The equity market then sustained an in-and-out pattern, finally ending a choppy session with suitably uneven gains. Specifically, the Dow inked an advance of 60 points, while a gain of five points was posted by the Standard and Poor's 500 Index. The NASDAQ, as noted, ended a tad in the red, losing just a point. The S&P Mid-Cap 400 ticked a bit higher, but the Russell 2000 could not make it back into the plus column, but did manage to pare its earlier losses somewhat. All in all, it was a better day, but just grudgingly so.

Now, a new day starts, and right away we saw some choppiness overnight in Asia, with the Nikkei up nicely, while weaker data out of China hurt some other markets over there. Now, in Europe, the bourses are all nicely higher, benefiting from the absence of any new crisis out of Ukraine. Over here, finally, our futures are pressing modestly higher at this time with gains on the order of four points in the S&P 500 Index and almost six points in the NASDAQ. As to influences, the market's next material challenge will come tomorrow, when both Fed Chair Janet Yellen and European Central Bank President Mario Draghi will speak at the economic get together being held at Jackson Hole, Wyoming. What comes out of that confab could well be market moving.

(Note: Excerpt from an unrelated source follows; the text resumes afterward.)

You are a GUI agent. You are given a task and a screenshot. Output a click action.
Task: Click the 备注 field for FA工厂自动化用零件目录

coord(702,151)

In the meantime, the lone issuances of note today will be the 10:00 AM (EDT) release of July existing home sales data, where a flattish number is the current estimate, and the release, at that time of the leading indicators survey for July. Here, a solid gain is the consensus forecast...   - Harvey S. Katz 

At the time of this article’s writing, the author did not have positions in any of the companies mentioned.